GEREKÇELİ KARAR
T.C.
ANTALYA
1. ASLİYE HUKUK MAHKEMESİ

ESAS NO: 2010/170
KARAR NO:2010/357

DAVACI:
DAVALI:

İHBAR OLUNANLAR:

DAVA: Tazminat
DAVA TARİHİ: 12.04.2010
KARAR TARİHİ:20.10.2010

Mahkememizde görülmekte bulunan tazminat davasının yapılan açık yargılamasının sonunda,

GEREĞİ DÜŞÜNÜLDÜ:

DAVA: Davacı vekili 04.08.2005 tarihli dava dilekçesinde, vekil edeninin Antalya Merkez Demircikara mah..... ada .... parsel sayılı taşınmazın 161/674 hissesini 26.01.2005 tarihinde 275.000 YTL.bedelle sonradan saptandığı üzere taşınmazın tapu maliki M. A. adına düzenlenmiş sahte nüfus cüzdanı ile K. K. isimli şahıstan şatıs yolu ile iktisap ettiğini, satış işleminin yapılmasından kısa süre sonra vekil edeni tarafından satışı yaparlar mı düşüncesiyle diğer hissedarlar arandığında diğer hissedarların M.A. bu yeri satmaz” demeleri nedeniyle durumdan şüphelendiğini,bunun üzerine tapu üzerindeki resimden satış yapanın M. A. olmadığının anlaşıldığını durumun öğrenilmesinden sonra Antalya C.Başsavcılığına suç duyurusunda bulunulduğunu, yapılan hazırlık tahkikatı sonrasında Antalya 3 .Ağır Ceza Mahkemesinin 2005/290 'Esas sayılı dosyasında nitelikli dolandırıcılık ve resmi evrakta sahtecilik suçundan kamu davası açıldığını, M. A. tarafından müvekkiline karşı Antalya 3.Asliye Hukuk Mahkemesinin 2005/100 Esas sayılı dosyası üzerinden tapu iptali ve tescil davası açıldığını, olayı bilen vekil edeninin açılan davada zorunlu olarak hakkı davanın davacısına teslim ettiğini, müvekkilinin tapu siciline güvenerek yapılan işlem sonucu tapusunu aldığını ve parasını ödediğini, ancak sonradan açılan dava ile almış olduğu tapuyu geri vermek durumunda kaldığını, TMK.nun 1007.maddesi gereğince tapu sicilinin tutulmasından dolayı uğranılan zararlarda Devletin sorumluluğu bulunduğunu ileri sürerek, 98352,00 YTL.nin ödeme tarihi olan 26.01.2005 tarihinden itibaren işleyecek yasal faizi ile birlikte davalıdan tahsiline karar verilmesini istemiştir.

Sözcük ve öğe işaretleme kayıtları:
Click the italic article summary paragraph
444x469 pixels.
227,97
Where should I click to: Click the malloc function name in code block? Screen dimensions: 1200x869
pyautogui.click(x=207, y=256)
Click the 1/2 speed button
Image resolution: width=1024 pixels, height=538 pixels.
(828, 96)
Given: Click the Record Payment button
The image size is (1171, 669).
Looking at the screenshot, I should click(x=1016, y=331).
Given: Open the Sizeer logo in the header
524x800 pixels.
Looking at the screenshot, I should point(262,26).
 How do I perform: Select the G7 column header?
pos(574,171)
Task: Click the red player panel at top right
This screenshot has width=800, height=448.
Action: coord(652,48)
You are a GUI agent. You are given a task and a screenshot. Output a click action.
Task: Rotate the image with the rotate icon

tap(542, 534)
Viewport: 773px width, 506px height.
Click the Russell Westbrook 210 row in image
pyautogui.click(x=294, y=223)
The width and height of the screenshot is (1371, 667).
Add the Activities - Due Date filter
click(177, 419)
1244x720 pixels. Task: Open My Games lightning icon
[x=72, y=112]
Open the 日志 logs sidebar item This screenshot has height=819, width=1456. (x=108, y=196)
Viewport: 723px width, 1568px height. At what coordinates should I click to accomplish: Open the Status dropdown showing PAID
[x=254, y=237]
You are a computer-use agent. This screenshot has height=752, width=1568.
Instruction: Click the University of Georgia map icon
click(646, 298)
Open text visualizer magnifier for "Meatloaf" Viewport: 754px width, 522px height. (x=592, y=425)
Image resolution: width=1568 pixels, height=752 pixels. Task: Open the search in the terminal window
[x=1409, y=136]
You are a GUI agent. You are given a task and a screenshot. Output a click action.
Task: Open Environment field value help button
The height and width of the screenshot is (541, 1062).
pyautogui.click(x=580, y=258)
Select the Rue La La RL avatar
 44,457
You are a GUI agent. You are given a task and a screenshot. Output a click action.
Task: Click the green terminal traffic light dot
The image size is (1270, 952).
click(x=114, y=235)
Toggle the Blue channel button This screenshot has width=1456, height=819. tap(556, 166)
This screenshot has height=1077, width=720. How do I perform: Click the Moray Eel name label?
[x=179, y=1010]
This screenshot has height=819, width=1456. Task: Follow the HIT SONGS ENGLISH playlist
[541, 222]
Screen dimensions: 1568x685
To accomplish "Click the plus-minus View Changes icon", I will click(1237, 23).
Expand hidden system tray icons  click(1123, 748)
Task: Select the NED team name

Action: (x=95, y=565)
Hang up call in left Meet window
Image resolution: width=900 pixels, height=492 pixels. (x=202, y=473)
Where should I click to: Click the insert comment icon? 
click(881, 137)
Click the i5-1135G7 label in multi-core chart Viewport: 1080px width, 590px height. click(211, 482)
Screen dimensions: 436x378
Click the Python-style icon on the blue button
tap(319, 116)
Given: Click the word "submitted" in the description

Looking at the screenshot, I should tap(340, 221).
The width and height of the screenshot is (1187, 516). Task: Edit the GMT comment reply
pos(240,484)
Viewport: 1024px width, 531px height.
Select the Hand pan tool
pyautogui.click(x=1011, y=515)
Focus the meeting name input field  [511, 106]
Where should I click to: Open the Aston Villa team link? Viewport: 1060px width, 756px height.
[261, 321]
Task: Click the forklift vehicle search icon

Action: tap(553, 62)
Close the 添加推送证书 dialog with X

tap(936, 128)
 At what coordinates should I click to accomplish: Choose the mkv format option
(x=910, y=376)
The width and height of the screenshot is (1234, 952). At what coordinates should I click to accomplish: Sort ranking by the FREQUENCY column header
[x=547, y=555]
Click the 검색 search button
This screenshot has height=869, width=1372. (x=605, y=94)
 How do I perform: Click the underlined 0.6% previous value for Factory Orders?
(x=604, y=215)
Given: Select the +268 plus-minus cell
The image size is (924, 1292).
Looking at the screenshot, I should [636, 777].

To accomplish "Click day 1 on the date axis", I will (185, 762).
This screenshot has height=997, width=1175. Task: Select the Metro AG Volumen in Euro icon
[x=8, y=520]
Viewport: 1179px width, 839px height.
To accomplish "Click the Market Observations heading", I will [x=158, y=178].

● İstenen iş
Yukarıdaki gerekçeli karara göre şu soruları yanıtlayın:
1. Karar tarihi nedir?
2. Davacı taraf taşınmazın 161/674 hissesini hangi bedelle edinmiştir?
3. Tapu sicilinden doğan zararlarda Devletin sorumluluğu hangi kanun maddesine dayandırılmıştır?

● Yanıt
1. 20.10.2010
2. 275.000 YTL
3. TMK'nın 1007. maddesi